Maximising Restaurant Success with YELP Data

G Royde
Saturday, November 21, 2015

Introduction

The restaurant business is notoriously difficult, with 60% failing in the first year and 80% within five. It is therefore useful to better understand what attributes drive success in this complex industry. For the analysis we will use the YELP dataset Challenge dataset.
This analysis performed to try and gain better insight in this area is formed of two parts.

1. Statistical testing - can we identify any attributes which seem to result in better performance? Are they statistically significant?

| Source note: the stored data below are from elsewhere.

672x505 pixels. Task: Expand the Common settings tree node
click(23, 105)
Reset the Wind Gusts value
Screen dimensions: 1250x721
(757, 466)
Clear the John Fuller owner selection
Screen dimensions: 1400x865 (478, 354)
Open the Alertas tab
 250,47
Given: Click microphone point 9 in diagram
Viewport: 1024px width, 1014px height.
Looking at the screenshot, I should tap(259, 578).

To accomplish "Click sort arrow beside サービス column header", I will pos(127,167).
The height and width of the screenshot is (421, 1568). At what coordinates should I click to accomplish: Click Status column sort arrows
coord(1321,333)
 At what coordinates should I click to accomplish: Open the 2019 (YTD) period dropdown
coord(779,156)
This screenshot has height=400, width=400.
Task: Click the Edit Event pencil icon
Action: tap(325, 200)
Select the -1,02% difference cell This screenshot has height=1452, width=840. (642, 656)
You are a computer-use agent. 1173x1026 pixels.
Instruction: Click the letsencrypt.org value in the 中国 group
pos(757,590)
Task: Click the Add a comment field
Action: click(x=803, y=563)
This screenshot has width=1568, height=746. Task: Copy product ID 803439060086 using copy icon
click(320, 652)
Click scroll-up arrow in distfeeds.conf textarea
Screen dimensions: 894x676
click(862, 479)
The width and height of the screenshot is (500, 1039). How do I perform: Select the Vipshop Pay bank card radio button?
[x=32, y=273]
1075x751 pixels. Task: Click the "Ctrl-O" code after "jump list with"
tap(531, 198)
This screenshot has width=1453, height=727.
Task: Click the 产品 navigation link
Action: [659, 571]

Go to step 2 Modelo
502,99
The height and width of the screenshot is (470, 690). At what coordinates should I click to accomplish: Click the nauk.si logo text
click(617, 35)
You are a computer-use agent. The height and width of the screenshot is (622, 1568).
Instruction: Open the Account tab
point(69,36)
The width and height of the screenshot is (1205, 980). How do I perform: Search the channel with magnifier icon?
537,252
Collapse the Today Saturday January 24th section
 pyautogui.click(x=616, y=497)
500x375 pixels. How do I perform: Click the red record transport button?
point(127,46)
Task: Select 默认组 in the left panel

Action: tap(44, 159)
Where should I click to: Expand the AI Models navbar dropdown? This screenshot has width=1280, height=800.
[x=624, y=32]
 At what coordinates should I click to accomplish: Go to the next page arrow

2. Prediction - can we create a prediction algorithm that will allow us to predict how sucessful a restaurant is/would be based on its attributes?

Exploratory Analysis

plot of chunk unnamed-chunk-2

Results - Statistical tests

For the statistical tests combinations of T-tests & correlation T-tests were used to determine if relationships/differences were statistically significant.

  • Seasonality: Variation through year is small & not statistically significant
  • Price Range: Highest price band 0.7 rating higher
  • Distance from Centre: Location of restaurants did not have a significant impact on review score.
  • Chains: A significant (pvalue 0.02) difference in average review score (CI -0.41:-0.04) was found between chain restaurants and non chain restaurants
  • Clusters: The number of colocated restaurants does not have an impact on review score
  • Categories: Category drives a large amount of variation. The lowest statistically significant score was 3.389 for Mexican restaurants & the highest 4.33 for Juice Bars.

Results - Prediction

The table shows RMSE for each of the prediction algorithms (Decision Tree [DT], Random Forest [RF], Linear Model [LM], Generalised Linear Model [GLM] and Support Vector Machine [SVM]), guessing the mean score every time [M] and the final combined prediction model [C].


----------------------------------------
 DT    RF    LM   GLM   SVM    M     C  
----- ----- ---- ----- ----- ----- -----
0.624 0.611 0.64 0.64  0.618 0.607 0.577
----------------------------------------

The combined prediction algorith with RMSE of 0.58 only outperform the test benchmark (selecting the average every time (RMSE 0.61)) by a small margin. That this is true an ensemble of models suggests that predicting review scores with any real accuracy is not possible. The expected reason for this is the sheer number of factors that contribute to a restaurants success far outreaches those categorised by the dataset.